Zoe's first instinct was to ride to her friend Robert's house. But this plan was no good.
The backroads by her house, on the other hand, were far less travelled. And so that is where Zoe went. She struggled up the hills and zoomed down the slopes. Zoe lived near the dunes bordering the lake, and most of the backroads eventually led to the beach. Good, she thought. The lake was as good a place as any to run away and clear her head.
It was almost pitch-black. The main roads had white lines that faintly reflected the moonlight, but eventually these gave way to narrow, black roads curving through woodland. Somehow, Zoe remembered the path to the beach, the dips and bends of the roads. The sillhouttes of the trees gave way to a huge, sighing expanse of blackness. The road ended and a sand dune sloped down towards the water, black and grey in the moonlight.

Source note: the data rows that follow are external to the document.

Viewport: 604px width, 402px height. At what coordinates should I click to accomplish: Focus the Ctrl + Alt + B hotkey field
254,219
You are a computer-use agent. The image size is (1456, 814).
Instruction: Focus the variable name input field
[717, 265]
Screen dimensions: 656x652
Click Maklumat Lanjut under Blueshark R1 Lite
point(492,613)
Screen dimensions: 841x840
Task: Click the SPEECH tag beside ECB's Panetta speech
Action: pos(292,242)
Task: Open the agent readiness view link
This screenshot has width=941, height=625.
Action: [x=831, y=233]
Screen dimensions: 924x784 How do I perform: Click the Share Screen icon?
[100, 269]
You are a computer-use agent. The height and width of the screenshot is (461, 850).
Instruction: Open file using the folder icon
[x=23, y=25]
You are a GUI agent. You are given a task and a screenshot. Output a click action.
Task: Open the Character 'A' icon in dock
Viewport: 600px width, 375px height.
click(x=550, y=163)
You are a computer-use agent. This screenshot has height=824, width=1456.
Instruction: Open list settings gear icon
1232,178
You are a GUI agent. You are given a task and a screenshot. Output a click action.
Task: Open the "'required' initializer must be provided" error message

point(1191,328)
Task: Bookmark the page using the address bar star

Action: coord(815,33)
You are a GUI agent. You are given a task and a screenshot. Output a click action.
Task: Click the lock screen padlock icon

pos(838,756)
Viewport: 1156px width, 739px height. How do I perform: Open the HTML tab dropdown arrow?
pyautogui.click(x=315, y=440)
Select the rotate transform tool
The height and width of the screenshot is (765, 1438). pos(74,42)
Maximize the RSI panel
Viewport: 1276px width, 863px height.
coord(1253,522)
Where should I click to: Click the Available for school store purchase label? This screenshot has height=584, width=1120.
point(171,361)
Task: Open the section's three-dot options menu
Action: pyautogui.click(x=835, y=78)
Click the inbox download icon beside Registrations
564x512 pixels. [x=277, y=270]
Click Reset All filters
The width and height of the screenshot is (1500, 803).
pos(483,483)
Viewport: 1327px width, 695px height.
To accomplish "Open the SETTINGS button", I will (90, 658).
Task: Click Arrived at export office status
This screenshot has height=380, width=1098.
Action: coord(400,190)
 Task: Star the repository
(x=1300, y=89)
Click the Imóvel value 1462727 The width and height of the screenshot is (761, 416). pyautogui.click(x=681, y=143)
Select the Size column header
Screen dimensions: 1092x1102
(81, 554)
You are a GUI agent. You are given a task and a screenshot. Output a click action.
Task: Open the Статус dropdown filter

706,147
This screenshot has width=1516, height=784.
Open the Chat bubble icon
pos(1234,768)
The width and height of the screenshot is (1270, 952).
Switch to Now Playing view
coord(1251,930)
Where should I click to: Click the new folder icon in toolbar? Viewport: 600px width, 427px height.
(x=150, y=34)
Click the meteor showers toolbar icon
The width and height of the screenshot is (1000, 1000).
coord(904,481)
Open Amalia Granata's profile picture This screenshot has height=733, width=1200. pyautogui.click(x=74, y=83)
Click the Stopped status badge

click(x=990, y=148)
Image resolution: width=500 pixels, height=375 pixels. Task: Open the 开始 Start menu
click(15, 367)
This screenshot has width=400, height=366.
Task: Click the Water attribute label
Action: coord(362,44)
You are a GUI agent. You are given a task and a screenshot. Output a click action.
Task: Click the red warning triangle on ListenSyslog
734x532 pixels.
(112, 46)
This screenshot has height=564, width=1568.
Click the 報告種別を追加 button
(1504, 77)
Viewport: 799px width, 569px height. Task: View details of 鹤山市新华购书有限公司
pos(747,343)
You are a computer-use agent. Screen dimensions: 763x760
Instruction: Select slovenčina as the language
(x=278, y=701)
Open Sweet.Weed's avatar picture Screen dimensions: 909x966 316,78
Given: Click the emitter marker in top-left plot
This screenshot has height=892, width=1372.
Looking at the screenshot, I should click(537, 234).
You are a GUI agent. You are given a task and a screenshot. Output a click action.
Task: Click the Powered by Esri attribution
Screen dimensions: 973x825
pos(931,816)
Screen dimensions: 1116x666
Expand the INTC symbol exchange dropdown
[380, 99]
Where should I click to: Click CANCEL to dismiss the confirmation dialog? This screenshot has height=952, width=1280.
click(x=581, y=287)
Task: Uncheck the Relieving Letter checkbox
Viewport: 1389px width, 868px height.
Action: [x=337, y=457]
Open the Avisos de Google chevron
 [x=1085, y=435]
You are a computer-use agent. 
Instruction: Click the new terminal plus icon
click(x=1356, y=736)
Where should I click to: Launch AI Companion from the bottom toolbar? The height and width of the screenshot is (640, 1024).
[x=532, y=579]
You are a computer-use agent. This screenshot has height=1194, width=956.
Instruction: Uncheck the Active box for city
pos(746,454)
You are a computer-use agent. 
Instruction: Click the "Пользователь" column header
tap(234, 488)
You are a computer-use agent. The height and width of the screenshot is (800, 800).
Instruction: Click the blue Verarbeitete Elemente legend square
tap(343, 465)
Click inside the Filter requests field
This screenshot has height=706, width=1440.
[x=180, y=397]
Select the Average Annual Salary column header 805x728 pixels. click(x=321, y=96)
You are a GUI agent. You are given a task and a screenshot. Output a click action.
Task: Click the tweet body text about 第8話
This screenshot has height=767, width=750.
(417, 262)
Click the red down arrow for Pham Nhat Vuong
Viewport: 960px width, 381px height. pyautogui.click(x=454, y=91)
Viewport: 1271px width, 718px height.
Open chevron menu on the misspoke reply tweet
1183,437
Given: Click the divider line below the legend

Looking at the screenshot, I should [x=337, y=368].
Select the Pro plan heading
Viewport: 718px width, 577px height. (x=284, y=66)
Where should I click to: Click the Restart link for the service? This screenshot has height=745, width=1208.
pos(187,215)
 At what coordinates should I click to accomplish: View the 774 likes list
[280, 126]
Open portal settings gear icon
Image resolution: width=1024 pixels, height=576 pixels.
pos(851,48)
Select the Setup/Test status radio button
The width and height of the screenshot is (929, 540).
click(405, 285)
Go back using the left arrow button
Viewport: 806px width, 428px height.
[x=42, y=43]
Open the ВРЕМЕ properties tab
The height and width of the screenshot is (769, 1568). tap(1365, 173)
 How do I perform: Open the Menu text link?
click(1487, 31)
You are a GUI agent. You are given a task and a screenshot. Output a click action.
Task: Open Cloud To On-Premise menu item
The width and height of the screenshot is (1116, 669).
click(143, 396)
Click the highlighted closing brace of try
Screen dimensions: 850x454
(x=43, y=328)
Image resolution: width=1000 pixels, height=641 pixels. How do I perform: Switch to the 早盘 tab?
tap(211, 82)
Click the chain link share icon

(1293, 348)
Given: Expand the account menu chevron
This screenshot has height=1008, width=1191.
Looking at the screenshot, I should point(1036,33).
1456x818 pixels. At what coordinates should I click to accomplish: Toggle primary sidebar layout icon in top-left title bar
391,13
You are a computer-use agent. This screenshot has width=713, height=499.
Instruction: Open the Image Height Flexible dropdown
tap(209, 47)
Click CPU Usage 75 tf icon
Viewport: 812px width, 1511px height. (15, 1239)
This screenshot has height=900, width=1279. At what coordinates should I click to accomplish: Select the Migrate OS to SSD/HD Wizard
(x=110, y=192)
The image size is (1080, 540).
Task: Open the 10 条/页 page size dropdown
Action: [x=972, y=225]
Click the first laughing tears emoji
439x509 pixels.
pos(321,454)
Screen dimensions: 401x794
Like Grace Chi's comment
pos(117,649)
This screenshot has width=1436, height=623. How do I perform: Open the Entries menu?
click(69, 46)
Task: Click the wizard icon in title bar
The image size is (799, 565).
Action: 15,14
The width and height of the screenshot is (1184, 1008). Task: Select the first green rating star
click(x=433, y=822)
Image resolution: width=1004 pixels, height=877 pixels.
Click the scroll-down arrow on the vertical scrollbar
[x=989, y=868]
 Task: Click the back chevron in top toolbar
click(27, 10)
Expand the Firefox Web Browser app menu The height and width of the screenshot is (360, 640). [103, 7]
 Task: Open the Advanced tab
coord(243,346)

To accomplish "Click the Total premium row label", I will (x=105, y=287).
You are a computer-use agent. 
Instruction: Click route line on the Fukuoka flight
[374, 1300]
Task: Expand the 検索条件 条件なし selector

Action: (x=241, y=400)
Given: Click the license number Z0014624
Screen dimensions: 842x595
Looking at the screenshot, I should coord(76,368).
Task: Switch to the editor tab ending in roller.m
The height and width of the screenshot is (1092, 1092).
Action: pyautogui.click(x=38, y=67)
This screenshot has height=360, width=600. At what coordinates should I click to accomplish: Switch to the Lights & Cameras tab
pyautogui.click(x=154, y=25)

She rode her bike straight down the sandy slope. Her hoodie flipped back in the lake's wind, and her exposed hair whipped around her face. She skidded a few yards from the water's edge. It was even colder here, but luckily she packed many layers of sweaters and sweatshirts. She had never been to the beach alone, or at night. It seemed so much vaster to her now, like how she imagined the ocean must look. Or outer space.
Zoe
I wonder what will happen to me...
Zoe spoke to herself aloud as she lay on the sand. Then, after considering for a moment:
Zoe
Who cares.
In the end, she thought, her and her problems were amazingly unimportant. Somewhere in Iraq a starving 14 year old girl would find her whole family dead under the smoking debris of her house. Zoe wondered if this girl would feel sorry for herself or feel the need to complain to her friends.
Zoe closed her eyes, opened them, and closed them again. There was so little difference between the two states. Both were vast black spaces, and the droning sound of the water was the same as the white noise inside her head. Was she drifting off to sleep? Or was she becoming one with the outside world?